The factories grow cannabis on an industrial scale.
They are typically located in private houses, but sometimes in agricultural and commercial properties.
A study for the Association of Chief Police Officers has found children are being used to tend crops, to illegally divert electricity for the factories, and to break into rival sites.
Even if the children are found they rarely talk about what has happened to them and often run away from local authority care.
The report into the commercial cultivation of cannabis shows how the number of factories discovered by the police has grown massively in recent years.
Between 2004 and 2007 police discovered an average of 800 factories a year.
In 2007/08 that rose to just over 3,000, and by 2009/10 it ballooned to almost 7,000.
ACPO says that rise is being driven by a number of factors.

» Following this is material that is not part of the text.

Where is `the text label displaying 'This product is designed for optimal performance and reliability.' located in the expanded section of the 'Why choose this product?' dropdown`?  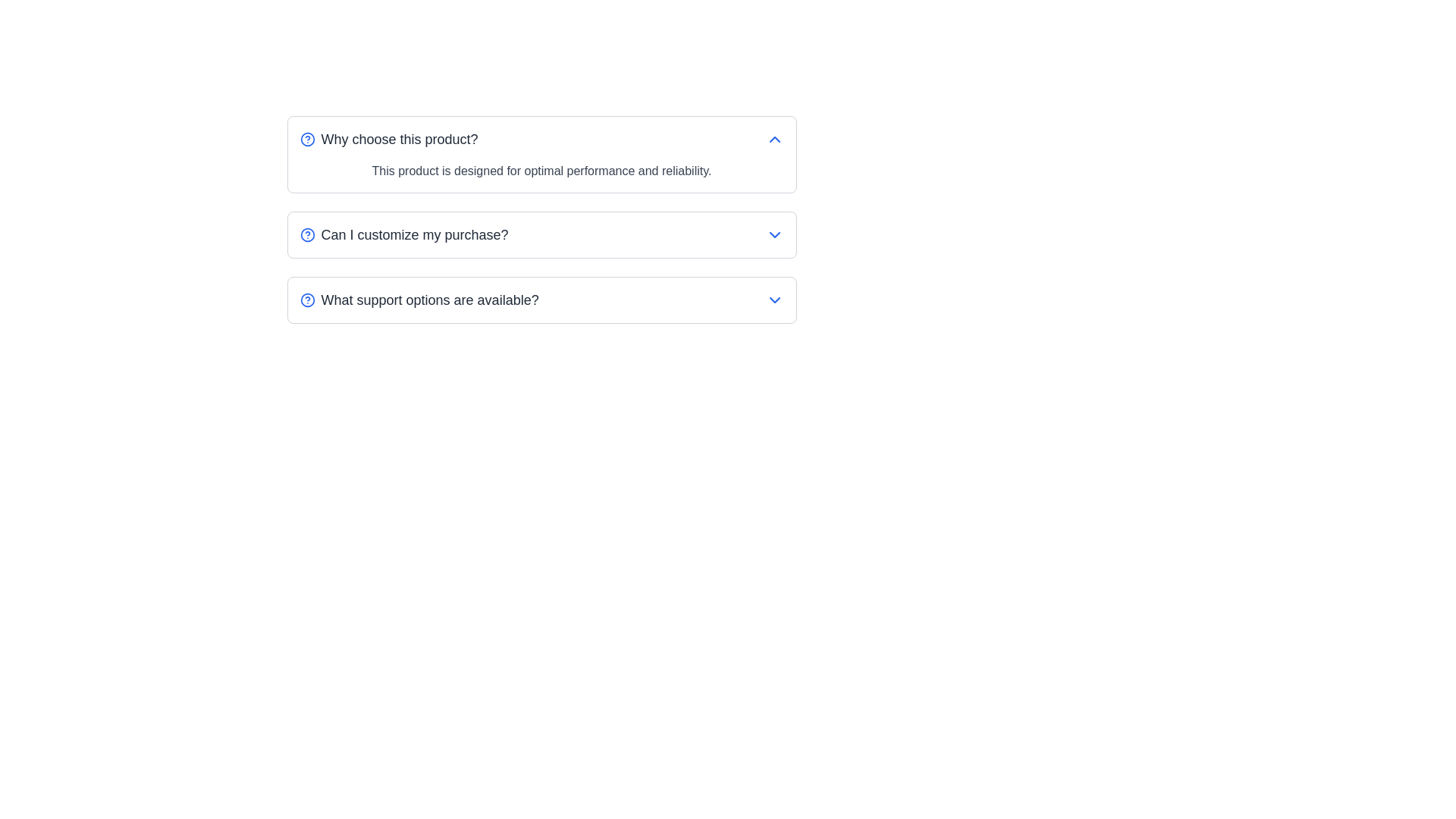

Commander Allan Gibson is the Association's lead on tackling cannabis production.
"The police response is now stronger and more effective through better co-ordination and intelligence sharing between forces and other agencies and more covert operations against the operators.
The level of publicity around cannabis since its reclassification in 2008 has meant that more members of the community are now reporting any unusual signs of habitation in buildings and houses which is leading to more detections."
Criminals have traditionally used residential homes for the factories, blacking out windows and installing high intensity lighting and a watering system to propagate the plants.
'Gardeners' rarely let out
The report explains how illegal Chinese and Vietnamese immigrants are trafficked into the country and then put to work as 'gardeners' in the factories.
They can pay up to £10,000 per person to be smuggled into the UK and many then have to pay off their debts by tending to the cannabis plants.
They are often left instructions in their own language telling them how and when to feed the plants.
They are rarely, if ever, allowed to leave the property until the crop is ready to be harvested, with food and other necessities being brought to them.
The report says children have been trafficked into the UK to work in factories, to divert electricity and to raid rival cannabis farms.
Even if they are found by the authorities getting their co-operation has proved extremely difficult.
"Children identified as victims of trafficking appear extremely wary of authorities and communicate little about their experiences in exploitation or about their captors.
"This may be because they are fearful for family members, as many will have unpaid debts, perhaps explaining their reasons for not disclosing information and going missing from care."
As well as growing cannabis the intelligence suggests the criminals who grow cannabis are involved in a range of criminal activity.
That includes producing and distributing most types and classes of drugs, counterfeit currency, fake DVDs, money laundering, prostitution, forgery and what they call 'bad on bad' crimes such as extortion, blackmail, kidnap, robbery and assault.